En medio de un bosque cercano al poblado de Koptjaki descubrieron una mina abandonada de unos dos metros y medio de ancho. El comandante ordenó desnudar los cadáveres y encender una hoguera para quemarlo todo. Al quitarle las ropas trabajosamente a una de las archiduquesas, observaron, a través de los agujeros del corsé causados por las balas, el resplandor de unos diamantes, que hicieron brillar de codicia los ojos de los sepultureros. Ante lo cual, el comandante despidió a la compañía y se quedó con unos guardias y cinco miembros del pelotón de fusilamiento de su confianza.

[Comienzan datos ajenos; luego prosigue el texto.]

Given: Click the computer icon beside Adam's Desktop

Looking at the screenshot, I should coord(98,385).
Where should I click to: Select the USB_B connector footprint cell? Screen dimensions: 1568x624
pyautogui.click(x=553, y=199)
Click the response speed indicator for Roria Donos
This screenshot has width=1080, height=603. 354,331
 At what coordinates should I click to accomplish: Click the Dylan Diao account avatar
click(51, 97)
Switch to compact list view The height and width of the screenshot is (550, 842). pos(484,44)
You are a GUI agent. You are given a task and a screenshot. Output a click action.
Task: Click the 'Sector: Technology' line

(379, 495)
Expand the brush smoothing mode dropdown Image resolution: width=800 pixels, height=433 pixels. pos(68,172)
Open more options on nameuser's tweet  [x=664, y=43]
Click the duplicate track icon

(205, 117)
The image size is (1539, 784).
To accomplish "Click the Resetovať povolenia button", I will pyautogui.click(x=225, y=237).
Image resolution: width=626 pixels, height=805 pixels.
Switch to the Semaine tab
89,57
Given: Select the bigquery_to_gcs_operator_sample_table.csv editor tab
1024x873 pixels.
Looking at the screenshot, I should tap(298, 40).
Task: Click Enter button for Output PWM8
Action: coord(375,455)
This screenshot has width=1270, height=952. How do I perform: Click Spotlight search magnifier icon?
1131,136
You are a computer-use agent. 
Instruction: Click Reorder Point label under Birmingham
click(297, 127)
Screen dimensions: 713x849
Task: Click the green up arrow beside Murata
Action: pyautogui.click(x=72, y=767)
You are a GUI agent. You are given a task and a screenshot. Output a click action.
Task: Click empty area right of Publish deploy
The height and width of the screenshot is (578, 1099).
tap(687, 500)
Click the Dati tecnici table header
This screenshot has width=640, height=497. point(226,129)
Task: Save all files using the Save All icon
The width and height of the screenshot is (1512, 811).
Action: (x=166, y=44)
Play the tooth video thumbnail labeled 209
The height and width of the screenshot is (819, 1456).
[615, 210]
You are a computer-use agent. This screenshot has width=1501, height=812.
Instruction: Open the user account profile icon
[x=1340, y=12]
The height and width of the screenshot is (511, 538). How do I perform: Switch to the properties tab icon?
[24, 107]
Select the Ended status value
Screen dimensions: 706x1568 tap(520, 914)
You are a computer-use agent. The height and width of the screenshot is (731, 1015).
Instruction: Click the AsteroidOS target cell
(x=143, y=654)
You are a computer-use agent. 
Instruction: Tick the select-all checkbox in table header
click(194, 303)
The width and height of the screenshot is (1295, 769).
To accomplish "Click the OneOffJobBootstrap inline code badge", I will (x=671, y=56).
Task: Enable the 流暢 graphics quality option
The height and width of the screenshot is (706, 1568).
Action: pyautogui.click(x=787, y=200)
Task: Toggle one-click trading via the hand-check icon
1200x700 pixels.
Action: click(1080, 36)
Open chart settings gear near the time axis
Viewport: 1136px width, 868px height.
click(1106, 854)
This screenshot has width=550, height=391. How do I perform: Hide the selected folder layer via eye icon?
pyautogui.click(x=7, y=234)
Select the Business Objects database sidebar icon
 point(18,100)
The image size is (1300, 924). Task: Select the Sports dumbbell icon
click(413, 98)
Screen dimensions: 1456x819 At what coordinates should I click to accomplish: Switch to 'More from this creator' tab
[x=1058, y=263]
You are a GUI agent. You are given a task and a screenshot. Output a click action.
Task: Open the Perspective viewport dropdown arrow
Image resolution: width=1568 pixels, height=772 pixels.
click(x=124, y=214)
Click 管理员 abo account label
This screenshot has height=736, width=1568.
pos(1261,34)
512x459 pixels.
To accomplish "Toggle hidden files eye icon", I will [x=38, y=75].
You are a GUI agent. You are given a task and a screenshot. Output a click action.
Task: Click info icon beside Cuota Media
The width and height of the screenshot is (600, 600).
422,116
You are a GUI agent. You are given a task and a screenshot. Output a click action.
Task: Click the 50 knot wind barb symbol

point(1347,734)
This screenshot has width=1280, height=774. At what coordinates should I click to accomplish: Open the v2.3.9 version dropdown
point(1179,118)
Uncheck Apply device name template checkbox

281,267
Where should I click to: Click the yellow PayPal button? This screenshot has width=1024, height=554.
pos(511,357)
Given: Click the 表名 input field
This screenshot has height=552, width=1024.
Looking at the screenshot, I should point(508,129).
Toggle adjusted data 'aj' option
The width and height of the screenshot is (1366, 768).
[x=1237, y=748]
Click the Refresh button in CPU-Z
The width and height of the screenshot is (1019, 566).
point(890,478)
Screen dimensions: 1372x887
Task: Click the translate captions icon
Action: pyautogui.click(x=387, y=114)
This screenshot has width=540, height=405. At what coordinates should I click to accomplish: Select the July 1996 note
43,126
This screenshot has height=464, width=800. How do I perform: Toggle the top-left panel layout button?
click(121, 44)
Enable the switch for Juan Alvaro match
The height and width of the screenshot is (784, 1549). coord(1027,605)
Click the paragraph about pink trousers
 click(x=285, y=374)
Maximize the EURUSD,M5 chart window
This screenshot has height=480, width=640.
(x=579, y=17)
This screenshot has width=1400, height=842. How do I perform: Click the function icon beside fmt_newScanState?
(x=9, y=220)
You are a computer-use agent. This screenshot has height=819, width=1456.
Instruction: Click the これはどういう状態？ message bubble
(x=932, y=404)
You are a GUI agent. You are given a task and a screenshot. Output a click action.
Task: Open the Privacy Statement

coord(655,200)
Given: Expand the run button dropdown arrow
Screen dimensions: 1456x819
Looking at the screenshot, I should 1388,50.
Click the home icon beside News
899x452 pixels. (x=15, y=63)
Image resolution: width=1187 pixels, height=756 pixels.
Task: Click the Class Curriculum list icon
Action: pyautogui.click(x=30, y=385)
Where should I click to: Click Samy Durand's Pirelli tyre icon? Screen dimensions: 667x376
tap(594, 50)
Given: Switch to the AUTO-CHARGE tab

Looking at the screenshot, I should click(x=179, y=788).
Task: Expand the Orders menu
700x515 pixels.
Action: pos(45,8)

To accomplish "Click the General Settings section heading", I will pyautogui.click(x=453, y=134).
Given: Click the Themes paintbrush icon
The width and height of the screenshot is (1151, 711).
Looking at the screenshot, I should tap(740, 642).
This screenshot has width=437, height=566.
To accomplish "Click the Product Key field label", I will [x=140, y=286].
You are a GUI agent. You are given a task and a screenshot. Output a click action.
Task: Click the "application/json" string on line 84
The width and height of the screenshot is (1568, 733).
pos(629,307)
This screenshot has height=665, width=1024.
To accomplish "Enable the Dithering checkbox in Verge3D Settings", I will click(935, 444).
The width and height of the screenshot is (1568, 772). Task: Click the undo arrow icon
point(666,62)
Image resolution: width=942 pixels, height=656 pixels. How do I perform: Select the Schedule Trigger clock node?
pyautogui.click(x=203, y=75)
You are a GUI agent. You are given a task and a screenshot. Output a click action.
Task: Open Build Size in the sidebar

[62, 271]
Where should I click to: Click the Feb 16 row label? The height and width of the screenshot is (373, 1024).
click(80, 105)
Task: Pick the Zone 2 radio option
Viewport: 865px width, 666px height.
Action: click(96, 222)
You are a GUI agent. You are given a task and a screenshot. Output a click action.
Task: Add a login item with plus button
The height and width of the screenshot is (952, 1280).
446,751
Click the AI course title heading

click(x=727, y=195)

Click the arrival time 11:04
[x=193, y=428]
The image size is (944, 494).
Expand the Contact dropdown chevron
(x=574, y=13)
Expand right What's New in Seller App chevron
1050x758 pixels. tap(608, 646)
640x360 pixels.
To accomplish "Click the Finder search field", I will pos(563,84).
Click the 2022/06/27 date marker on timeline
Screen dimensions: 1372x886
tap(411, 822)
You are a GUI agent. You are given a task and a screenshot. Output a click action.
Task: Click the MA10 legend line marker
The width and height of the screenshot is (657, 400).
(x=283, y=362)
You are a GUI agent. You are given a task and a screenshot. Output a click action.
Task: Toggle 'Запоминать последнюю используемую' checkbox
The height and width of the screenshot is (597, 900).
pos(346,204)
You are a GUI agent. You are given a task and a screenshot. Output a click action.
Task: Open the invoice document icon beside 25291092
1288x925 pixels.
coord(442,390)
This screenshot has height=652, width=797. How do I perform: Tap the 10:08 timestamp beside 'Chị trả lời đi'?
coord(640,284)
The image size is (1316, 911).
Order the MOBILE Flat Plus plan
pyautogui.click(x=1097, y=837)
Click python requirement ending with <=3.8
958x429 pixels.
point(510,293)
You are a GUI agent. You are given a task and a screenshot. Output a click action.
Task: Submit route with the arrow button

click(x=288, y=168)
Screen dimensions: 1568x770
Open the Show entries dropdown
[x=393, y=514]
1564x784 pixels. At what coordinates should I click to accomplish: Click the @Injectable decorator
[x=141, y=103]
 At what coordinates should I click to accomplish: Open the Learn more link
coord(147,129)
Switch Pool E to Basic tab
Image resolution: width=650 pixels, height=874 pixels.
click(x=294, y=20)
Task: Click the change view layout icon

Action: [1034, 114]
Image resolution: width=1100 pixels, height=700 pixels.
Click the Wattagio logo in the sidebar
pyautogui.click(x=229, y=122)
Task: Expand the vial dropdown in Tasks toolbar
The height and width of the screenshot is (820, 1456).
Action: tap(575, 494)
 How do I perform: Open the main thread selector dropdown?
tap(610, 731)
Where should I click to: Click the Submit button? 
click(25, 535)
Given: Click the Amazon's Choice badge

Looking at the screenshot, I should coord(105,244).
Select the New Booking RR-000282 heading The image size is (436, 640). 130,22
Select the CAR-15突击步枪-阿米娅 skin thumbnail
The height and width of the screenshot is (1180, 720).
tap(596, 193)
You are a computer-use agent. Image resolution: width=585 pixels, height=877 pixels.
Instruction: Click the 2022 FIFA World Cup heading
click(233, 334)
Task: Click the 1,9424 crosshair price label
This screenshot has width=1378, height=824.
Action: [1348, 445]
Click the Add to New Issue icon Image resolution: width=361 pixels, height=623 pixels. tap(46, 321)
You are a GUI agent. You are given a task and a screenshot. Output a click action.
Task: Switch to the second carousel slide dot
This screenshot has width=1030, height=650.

Desnudados los cadáveres, se encontraron diamantes por un peso de más de seis kilos; la zarina Alejandra llevaba ceñido un cinturón de perlas y del cuello de las archiduquesas colgaban amuletos con el rostro de Rasputín y una plegaria de su invención, acaso de las que rezaba para frenar la hemofilia del zarevic. Se guardaron todos los objetos de valor en una bolsa, se quemaron las ropas y todo lo demás y se bajaron a la mina los cuerpos desnudos. Y luego, con bombas de mano, se provocó el hundimiento de la mina.
Todo lo anterior se ha sabido con tanto detalle por la publicación de un informe redactado en su día por el comandante del pelotón de fusilamiento y dirigido a las autoridades superiores, que había permanecido en los archivos secretos soviéticos hasta la apertura de los mismos después de la llegada al poder de Gorbachov.